While SASE is a concept with tremendous potential and SASE hype is palpable in the IT industry, some confusion surrounds how it relates to another popular technology: software-defined WAN (SD-WAN). Let’s look at whether SD-WAN and SASE architectures need each other to thrive in modern enterprises and if SASE hype will become a reality.
The role of SD-WAN in SASE
In a recent report titled “SD-WAN is Not a Critical Part of SASE,” InfraMomentum pointed out that SASE can be decoupled from SD-WAN and still reach its fullest cybersecurity potential.
One report excerpt stated: “Although Gartner Research coined the term SASE, their inclusion of SD-WAN as a key architecture component is shortsighted. As businesses continue to migrate applications and data into public clouds, SASE will eventually eliminate the need for most forms of WAN connectivity including SD-WAN.”
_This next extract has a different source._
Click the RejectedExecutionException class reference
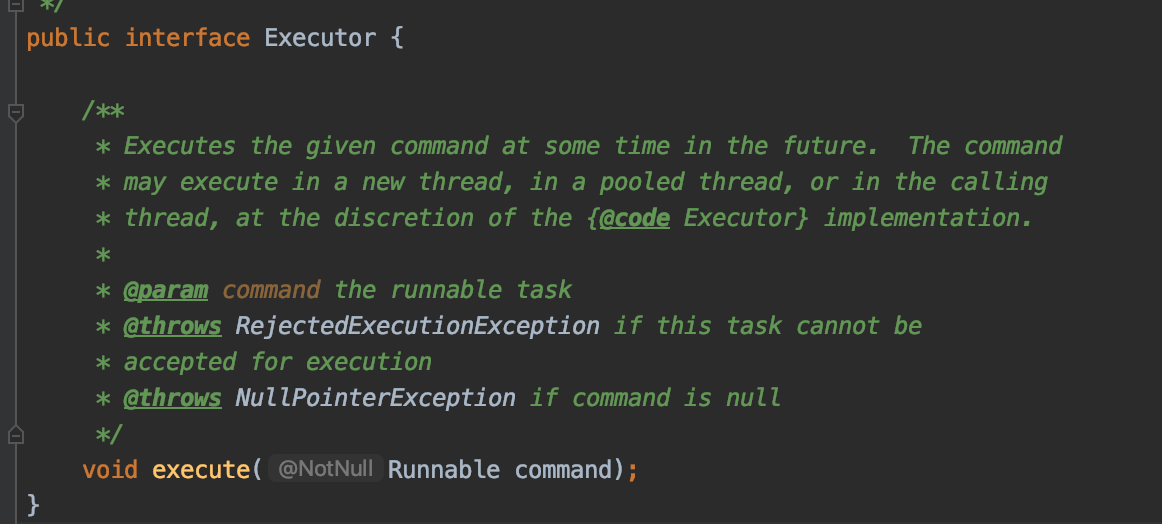 click(417, 326)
It’s no secret that SD-WAN technologies have been integral parts of enterprise networks for nearly a decade when IT architects originally discovered that intelligent path selection, link health monitoring, load balancing and a centralized control plane can help improve branch office network performance to remote applications and data. However, it’s important to note SD-WAN’s hyped capabilities are only possible when administrators have control over the underlying network.
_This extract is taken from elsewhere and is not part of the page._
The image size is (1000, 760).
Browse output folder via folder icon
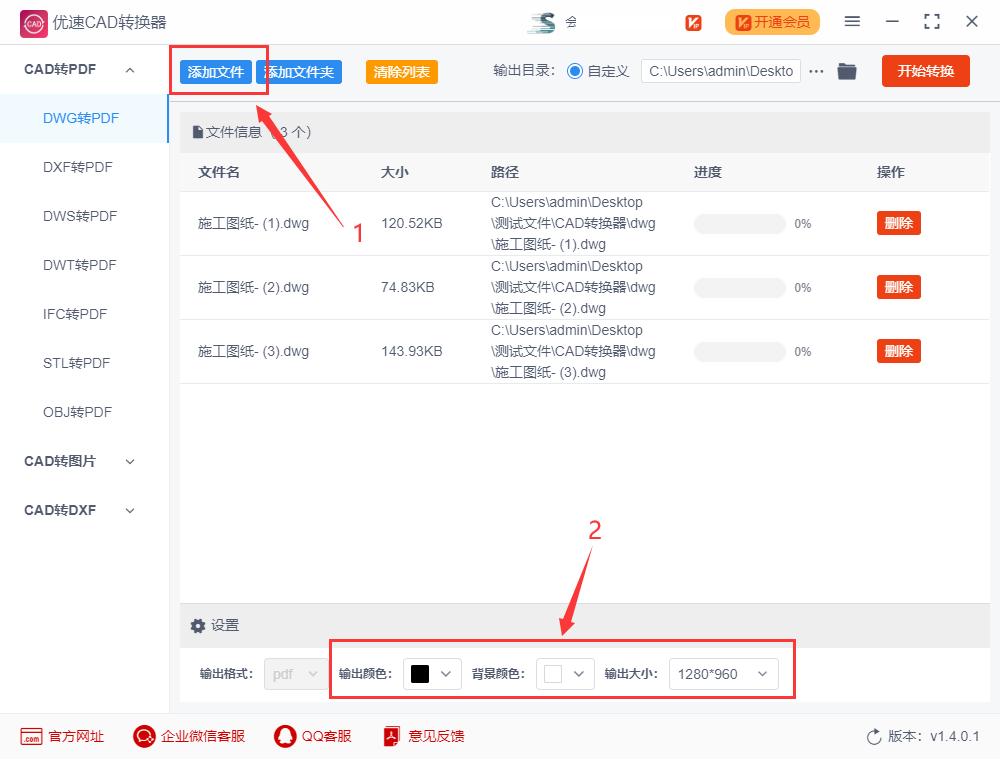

If, for example, a branch office user wants to access resources in a public cloud environment, SD-WAN’s intelligent routing benefits stop as soon as packet flows reach the internet. Thus, as more applications and data continue to migrate to public cloud environments, SD-WAN’s usefulness significantly declines.
But what about enterprises that still manage applications and data in-house and continue to take advantage of SD-WAN’s inherent benefits? What can SASE do for them? To put it simply, a lot.
SASE hype will not disappoint
Traditional SD-WANs lack the network security mechanisms required to protect data and devices while remaining flexible enough to adjust to changing traffic flows. IT departments that manage business-critical services in-house or in a hybrid cloud architecture will find deploying SASE alongside SD-WAN provides uniform security protections for traffic streams to public or private cloud resources and increases efficiency from a data transport perspective.
Thus, businesses in this situation may benefit from abandoning traditional network edge security architectures in favor of SASE, as the SASE hype is likely to live up to expectations. Combining SASE and SD-WAN provides the utmost efficiency in traffic flow and cybersecurity adaptability.
SASE does not need SD-WAN to thrive when critical applications and data already reside in public cloud environments. However, for businesses that operate in hybrid cloud architectures and still find value in SD-WAN, SASE eliminates many headaches in protecting data and communications endpoints.
Put another way, SASE can stand alone without SD-WAN, but for SD-WAN to thrive in 2021 and beyond, SASE is a complementary data security architecture.